The material at issue is surplus plutonium left over from dismantled nuclear warheads. It remains dangerous for thousands of years and has to be guarded at secure facilities in South Carolina, Texas and New Mexico. The federal government has spent years trying to decide what to do with it, and its own 2024 environmental review said it was evaluating disposal of 34 metric tons. Earlier planning documents said the preferred approach for the full amount remained dilute-and-dispose, a process that mixes plutonium with other material before burying it as waste.

That backdrop makes the Oklo talks so consequential. The company said it had been selected for advanced negotiations under the department’s Surplus Plutonium Utilization Program. Oklo also said it had already announced a strategic partnership with the European company newcleo in October 2025 to build advanced fuel-fabrication infrastructure in the United States, including possible work tied to surplus plutonium. Jacob DeWitte, Oklo’s chief executive, has cast the idea as a way to turn material set aside for disposal into electricity. Stefano Buono, newcleo’s founder, has said it could reduce U.S. nuclear liabilities.

The technical path is far from simple. The surplus plutonium disposition work would require new, modified or existing capabilities at the Savannah River Site in South Carolina, Los Alamos National Laboratory in New Mexico, the Pantex Plant in Texas and the Waste Isolation Pilot Plant near Carlsbad, New Mexico. The Energy Department canceled the mixed-oxide fuel fabrication project in 2018 after years of delays and cost overruns, and in 2016 it had already decided to dispose of 6 metric tons of non-pit surplus plutonium by downblending, with another 7.1 metric tons later slated for the same route. Any new fuel program would have to thread through security rules, transport safeguards, fabrication standards and nonproliferation review.

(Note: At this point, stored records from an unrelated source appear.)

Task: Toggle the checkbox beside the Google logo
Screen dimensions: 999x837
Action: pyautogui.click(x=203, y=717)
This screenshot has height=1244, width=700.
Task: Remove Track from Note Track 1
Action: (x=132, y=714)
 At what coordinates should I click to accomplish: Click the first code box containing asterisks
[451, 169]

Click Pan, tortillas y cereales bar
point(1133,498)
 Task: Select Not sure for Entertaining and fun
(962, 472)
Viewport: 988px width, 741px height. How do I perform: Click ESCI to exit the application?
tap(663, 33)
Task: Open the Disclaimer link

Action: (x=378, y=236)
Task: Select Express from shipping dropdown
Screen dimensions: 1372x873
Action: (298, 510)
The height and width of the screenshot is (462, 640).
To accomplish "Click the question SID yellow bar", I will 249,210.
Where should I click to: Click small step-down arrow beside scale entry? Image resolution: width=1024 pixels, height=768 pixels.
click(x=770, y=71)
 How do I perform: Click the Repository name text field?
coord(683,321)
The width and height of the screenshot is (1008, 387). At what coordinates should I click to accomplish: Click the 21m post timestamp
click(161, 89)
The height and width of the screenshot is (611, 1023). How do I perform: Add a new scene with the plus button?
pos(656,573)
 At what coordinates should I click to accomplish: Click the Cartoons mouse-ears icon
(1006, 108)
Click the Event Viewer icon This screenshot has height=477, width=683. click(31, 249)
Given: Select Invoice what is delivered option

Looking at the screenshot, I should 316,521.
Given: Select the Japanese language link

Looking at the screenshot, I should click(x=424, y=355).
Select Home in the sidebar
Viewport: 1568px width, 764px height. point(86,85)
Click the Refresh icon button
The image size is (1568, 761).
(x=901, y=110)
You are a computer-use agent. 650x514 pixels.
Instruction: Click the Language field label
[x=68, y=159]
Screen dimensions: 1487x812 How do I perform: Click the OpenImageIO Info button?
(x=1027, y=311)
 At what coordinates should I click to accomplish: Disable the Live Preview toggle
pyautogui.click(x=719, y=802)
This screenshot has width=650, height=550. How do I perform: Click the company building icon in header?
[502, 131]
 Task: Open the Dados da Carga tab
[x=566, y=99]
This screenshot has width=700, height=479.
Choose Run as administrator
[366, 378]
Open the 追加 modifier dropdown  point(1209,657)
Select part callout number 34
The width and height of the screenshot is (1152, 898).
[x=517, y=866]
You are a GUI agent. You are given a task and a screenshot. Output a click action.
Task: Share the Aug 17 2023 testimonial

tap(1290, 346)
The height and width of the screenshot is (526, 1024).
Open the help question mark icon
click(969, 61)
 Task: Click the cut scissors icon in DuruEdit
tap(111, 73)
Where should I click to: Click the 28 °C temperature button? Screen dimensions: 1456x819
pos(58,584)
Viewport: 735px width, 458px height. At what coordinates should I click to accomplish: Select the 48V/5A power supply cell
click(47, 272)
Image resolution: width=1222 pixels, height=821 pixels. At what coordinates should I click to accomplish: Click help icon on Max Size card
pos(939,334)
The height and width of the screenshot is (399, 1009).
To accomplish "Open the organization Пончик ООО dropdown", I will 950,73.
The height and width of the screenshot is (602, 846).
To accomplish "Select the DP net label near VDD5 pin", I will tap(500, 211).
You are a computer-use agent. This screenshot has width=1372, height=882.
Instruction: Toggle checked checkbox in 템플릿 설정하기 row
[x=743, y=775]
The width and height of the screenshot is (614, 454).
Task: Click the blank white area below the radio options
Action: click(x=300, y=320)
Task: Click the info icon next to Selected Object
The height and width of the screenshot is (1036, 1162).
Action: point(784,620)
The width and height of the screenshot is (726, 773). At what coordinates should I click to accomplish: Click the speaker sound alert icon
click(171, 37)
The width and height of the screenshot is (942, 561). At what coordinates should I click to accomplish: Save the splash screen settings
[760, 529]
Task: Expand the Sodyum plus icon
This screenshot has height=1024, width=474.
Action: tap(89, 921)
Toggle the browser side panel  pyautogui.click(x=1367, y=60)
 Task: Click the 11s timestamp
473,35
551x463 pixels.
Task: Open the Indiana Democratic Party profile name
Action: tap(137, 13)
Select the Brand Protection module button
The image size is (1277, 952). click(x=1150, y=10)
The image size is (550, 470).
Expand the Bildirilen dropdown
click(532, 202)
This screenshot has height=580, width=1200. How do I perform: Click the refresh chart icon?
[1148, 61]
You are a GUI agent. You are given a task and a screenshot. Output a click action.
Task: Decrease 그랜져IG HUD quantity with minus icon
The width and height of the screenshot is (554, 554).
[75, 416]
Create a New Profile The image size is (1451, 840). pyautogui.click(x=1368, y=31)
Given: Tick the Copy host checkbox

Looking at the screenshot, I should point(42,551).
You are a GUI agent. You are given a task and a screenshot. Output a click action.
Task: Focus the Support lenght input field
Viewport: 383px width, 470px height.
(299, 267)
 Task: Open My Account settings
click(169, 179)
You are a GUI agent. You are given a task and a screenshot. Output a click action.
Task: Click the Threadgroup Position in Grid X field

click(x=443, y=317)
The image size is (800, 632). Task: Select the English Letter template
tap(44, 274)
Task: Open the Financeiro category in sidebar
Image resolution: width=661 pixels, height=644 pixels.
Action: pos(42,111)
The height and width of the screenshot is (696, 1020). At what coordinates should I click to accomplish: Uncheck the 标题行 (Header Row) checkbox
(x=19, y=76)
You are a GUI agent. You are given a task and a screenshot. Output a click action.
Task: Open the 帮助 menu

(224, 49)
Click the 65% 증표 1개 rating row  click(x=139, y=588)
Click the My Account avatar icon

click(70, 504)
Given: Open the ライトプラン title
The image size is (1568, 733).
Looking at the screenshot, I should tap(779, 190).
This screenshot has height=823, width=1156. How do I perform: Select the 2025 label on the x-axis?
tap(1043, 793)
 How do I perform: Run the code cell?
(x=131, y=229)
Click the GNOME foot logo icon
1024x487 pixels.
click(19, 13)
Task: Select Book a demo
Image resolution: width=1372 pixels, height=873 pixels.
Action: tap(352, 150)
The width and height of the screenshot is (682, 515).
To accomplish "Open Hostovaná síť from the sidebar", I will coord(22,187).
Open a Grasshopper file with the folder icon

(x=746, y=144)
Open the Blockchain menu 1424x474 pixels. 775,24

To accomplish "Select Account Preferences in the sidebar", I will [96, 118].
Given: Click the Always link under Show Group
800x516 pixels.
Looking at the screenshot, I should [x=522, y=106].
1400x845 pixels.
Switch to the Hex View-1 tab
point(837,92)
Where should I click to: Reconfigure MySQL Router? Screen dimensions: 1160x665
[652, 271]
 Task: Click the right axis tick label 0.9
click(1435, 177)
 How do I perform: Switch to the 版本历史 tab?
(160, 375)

The politics are just as difficult. On May 23, 2025, President Donald J. Trump ordered the Energy Department to establish a program to dispose of surplus plutonium by making it usable for advanced nuclear fuel, part of a broader push to revive the U.S. nuclear industrial base and leverage federal uranium and plutonium declared excess to defense needs. But Democratic lawmakers have warned that moving plutonium into commercial use could create proliferation risks, and critics say the 20 metric tons under discussion could be enough to make roughly 2,000 atomic bombs. The question now is whether this becomes a serious route to cleaner power and waste reduction, or a high-risk public-private experiment with national-security consequences.